Provided records:

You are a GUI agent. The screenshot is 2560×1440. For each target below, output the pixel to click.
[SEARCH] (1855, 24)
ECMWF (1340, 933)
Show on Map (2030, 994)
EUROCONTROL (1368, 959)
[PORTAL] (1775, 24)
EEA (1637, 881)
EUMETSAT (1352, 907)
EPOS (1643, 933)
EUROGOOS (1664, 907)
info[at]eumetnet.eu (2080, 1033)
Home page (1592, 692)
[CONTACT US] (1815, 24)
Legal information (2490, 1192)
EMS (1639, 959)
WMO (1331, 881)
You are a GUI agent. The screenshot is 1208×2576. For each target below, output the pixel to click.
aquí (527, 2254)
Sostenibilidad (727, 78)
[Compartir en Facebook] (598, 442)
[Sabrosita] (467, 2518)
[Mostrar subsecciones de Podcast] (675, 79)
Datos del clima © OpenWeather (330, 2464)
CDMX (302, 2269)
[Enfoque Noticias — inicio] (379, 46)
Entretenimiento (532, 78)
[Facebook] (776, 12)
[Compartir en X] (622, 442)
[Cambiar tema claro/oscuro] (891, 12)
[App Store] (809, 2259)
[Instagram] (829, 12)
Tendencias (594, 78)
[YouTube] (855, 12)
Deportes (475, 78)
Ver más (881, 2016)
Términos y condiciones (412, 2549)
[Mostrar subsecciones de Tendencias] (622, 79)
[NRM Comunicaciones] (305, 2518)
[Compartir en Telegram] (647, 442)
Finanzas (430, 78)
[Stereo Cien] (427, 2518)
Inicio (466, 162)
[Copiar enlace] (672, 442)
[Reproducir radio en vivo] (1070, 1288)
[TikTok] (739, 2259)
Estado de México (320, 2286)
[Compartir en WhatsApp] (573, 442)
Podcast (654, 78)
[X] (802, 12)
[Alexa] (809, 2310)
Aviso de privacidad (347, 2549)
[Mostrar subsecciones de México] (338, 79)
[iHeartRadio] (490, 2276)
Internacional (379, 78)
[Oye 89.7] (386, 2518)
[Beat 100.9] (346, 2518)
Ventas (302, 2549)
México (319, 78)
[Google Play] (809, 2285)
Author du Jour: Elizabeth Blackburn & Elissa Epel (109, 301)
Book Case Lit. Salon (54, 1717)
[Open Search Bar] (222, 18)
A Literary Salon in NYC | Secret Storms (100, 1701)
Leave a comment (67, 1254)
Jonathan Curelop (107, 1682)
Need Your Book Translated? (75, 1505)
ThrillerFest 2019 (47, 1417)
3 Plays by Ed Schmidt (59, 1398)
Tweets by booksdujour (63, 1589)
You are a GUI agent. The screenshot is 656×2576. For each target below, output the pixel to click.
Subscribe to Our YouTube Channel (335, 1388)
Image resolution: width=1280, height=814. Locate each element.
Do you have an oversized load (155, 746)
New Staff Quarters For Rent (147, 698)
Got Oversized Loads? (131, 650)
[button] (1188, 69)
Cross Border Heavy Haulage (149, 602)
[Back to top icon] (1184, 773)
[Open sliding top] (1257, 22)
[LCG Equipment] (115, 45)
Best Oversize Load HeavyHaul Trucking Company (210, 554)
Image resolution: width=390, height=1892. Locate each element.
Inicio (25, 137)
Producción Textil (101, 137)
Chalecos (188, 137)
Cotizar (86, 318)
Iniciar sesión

The task: Repeat exactly the lines above from the one with "WMO (1331, 881)" up to and including the one with "[Reproducir radio en vivo] (1070, 1288)". No other line belongs in the reply.

Expected answer:
WMO (1331, 881)
You are a GUI agent. The screenshot is 1208×2576. For each target below, output the pixel to click.
aquí (527, 2254)
Sostenibilidad (727, 78)
[Compartir en Facebook] (598, 442)
[Sabrosita] (467, 2518)
[Mostrar subsecciones de Podcast] (675, 79)
Datos del clima © OpenWeather (330, 2464)
CDMX (302, 2269)
[Enfoque Noticias — inicio] (379, 46)
Entretenimiento (532, 78)
[Facebook] (776, 12)
[Compartir en X] (622, 442)
[Cambiar tema claro/oscuro] (891, 12)
[App Store] (809, 2259)
[Instagram] (829, 12)
Tendencias (594, 78)
[YouTube] (855, 12)
Deportes (475, 78)
Ver más (881, 2016)
Términos y condiciones (412, 2549)
[Mostrar subsecciones de Tendencias] (622, 79)
[NRM Comunicaciones] (305, 2518)
[Compartir en Telegram] (647, 442)
Finanzas (430, 78)
[Stereo Cien] (427, 2518)
Inicio (466, 162)
[Copiar enlace] (672, 442)
[Reproducir radio en vivo] (1070, 1288)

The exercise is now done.